ACTIVITY:
When you print the records below, keep every word exact and leave out the images.

- - -

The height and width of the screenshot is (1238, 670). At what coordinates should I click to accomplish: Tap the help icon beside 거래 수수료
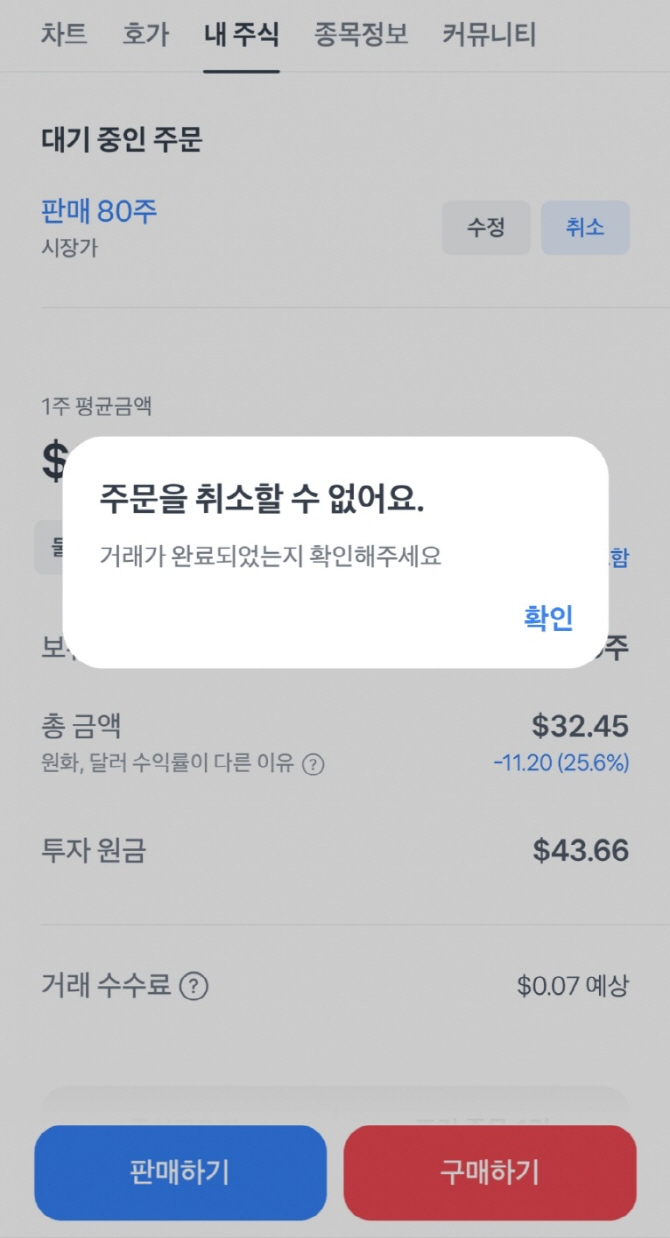tap(194, 987)
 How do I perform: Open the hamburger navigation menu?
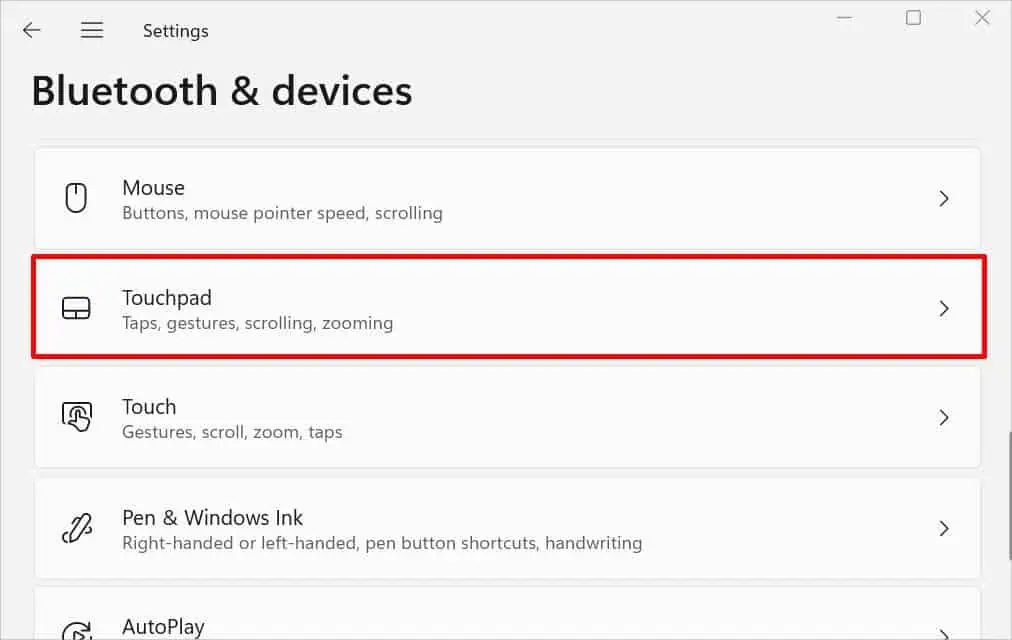pyautogui.click(x=92, y=30)
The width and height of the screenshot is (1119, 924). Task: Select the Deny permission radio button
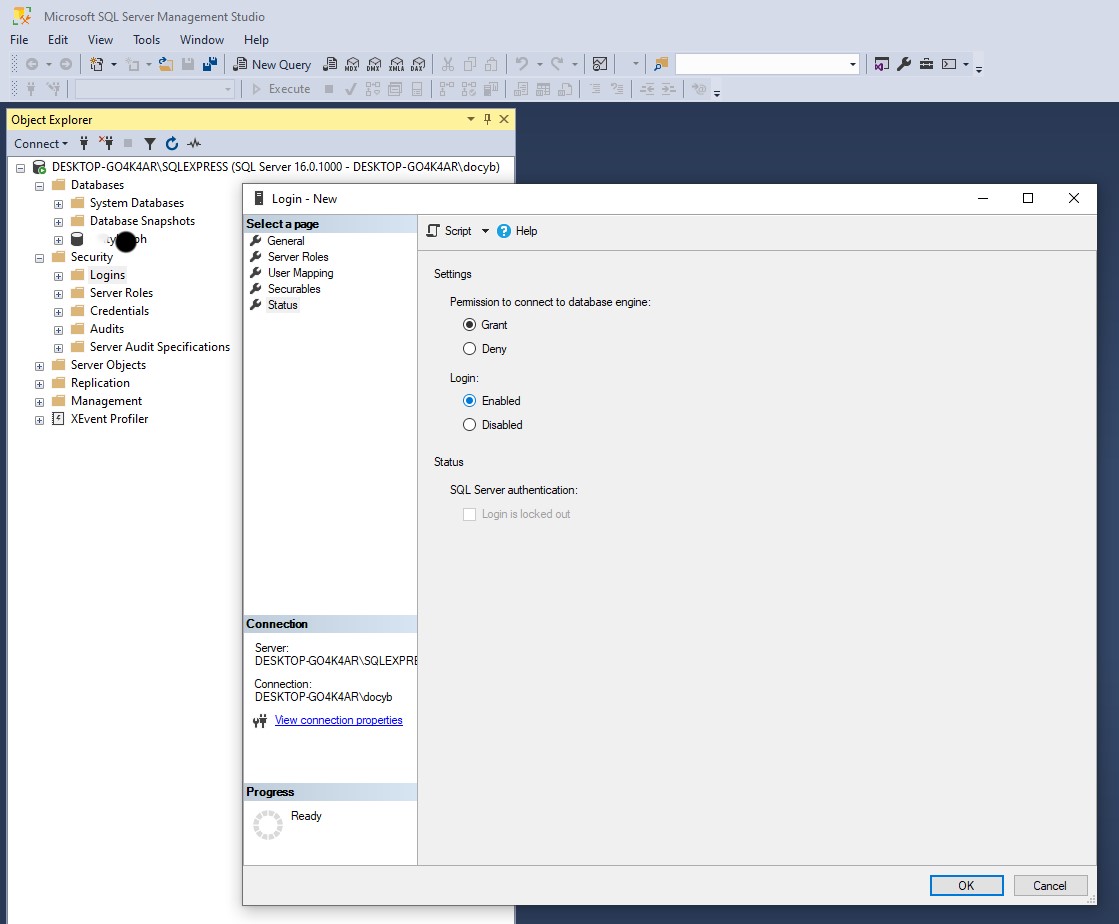pyautogui.click(x=470, y=349)
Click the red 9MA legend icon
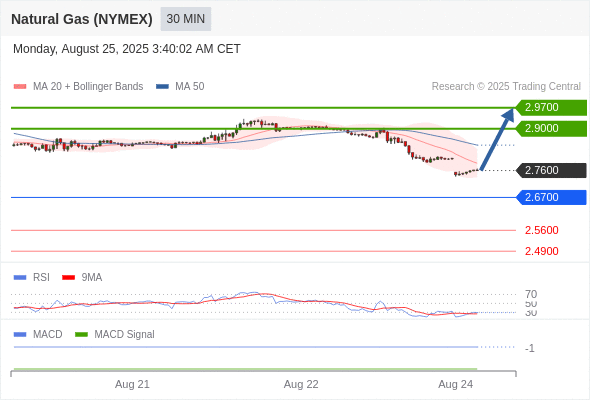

- - -

EXERCISE RESULT:
The height and width of the screenshot is (1238, 670). At what coordinates should I click to accomplish: Tap the help icon beside 거래 수수료
tap(194, 987)
 How do I perform: Open the hamburger navigation menu?
pyautogui.click(x=92, y=30)
The width and height of the screenshot is (1119, 924). Task: Select the Deny permission radio button
pyautogui.click(x=470, y=349)
Click the red 9MA legend icon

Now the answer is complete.